- [GIVEN REQUEST 1]
According to the article on the Sicilian sunset photo, where did the astrophotographer capture the sunset?
- [GIVEN REQUEST 2]
Output the passage of the article on the Sicilian sunset photo from "The colors, divided" up to and including "of the atmosphere.".
- [GIVEN REQUEST 3]
Summarize the article on the Sicilian sunset photo in two sentences.

Sicilian photo featured as NASA’s photo of the day: “Tramonto” on Earth
The title of the Nasa’s image of the day “Shadows of the Night” has a noir flavor, framing a crucial moment on Earth, perhaps the most celebrated by poets: the sunset. Sicilian astrophotographer Dario Giannobile captured the colors of the Dantean “hour that turns towards desire” in the Plemmirio reserve in Siracusa. “I reconstructed the scene,” explains Giannobile, “to show the evolution of colors during dusk.”
The colors, divided into bands, are caused by direct sunlight reflecting off the air and aerosols in the Earth’s atmosphere, from multiple reflections that sometimes involve a reddened sunset, and from refraction. In practice, these bands can be diffuse and difficult to distinguish, and their colors can depend on the colors near the setting Sun. Finally, the Sun sets completely and the sky darkens. “Time,” Giannobile adds, “flows from the first strip on the left to the last on the right. Starting from the first moment, we can recognize the bright colors in the upper part of the sky. As time passes, we observe the formation of two distinct color zones. The first, at the bottom, is the shadow that the Earth projects on the lower layers of the atmosphere.

Item-finding records:
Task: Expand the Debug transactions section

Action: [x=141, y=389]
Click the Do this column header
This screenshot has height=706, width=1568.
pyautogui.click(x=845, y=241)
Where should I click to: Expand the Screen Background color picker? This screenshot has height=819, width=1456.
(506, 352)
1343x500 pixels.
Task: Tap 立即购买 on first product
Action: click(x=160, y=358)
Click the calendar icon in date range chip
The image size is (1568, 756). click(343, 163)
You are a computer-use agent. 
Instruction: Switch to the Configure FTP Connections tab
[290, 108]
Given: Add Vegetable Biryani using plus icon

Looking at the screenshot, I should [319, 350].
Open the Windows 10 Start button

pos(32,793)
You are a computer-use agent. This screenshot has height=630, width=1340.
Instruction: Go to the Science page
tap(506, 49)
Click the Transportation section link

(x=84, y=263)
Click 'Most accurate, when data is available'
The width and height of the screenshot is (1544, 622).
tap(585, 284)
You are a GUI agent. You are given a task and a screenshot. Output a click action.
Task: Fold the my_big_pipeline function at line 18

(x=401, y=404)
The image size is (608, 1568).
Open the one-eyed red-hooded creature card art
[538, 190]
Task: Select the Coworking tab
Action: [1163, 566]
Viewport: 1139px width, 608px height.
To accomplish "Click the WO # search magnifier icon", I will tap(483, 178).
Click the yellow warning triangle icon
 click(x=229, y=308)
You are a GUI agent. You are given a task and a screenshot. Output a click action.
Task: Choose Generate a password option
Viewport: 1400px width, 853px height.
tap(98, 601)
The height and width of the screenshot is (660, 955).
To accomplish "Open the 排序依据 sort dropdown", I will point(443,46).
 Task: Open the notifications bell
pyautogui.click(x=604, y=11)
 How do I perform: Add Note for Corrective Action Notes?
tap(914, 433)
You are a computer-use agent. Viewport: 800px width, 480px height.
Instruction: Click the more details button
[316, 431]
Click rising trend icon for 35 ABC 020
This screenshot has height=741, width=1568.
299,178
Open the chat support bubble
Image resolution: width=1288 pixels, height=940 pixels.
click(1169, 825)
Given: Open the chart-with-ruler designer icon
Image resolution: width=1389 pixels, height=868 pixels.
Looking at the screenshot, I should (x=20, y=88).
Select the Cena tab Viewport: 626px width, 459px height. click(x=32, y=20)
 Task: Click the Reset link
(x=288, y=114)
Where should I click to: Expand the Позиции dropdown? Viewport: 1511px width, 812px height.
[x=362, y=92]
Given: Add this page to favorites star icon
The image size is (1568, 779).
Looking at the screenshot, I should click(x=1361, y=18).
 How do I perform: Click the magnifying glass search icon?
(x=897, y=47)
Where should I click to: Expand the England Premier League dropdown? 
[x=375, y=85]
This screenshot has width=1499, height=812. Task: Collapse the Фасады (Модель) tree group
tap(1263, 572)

- [RESULT 1]
In the Plemmirio reserve in Siracusa.

- [RESULT 2]
The colors, divided into bands, are caused by direct sunlight reflecting off the air and aerosols in the Earth’s atmosphere, from multiple reflections that sometimes involve a reddened sunset, and from refraction. In practice, these bands can be diffuse and difficult to distinguish, and their colors can depend on the colors near the setting Sun. Finally, the Sun sets completely and the sky darkens. “Time,” Giannobile adds, “flows from the first strip on the left to the last on the right. Starting from the first moment, we can recognize the bright colors in the upper part of the sky. As time passes, we observe the formation of two distinct color zones. The first, at the bottom, is the shadow that the Earth projects on the lower layers of the atmosphere.

- [RESULT 3]
NASA chose "Shadows of the Night," an image by Sicilian astrophotographer Dario Giannobile taken in the Plemmirio reserve in Siracusa, as its image of the day, and Giannobile reconstructed the scene to show how colors evolve at dusk. The color bands come from sunlight reflecting off air and aerosols, from multiple reflections and from refraction, and time in the image flows from the first strip on the left to the last on the right, with two distinct color zones forming, the lower one being the Earth's shadow on the lower layers of the atmosphere.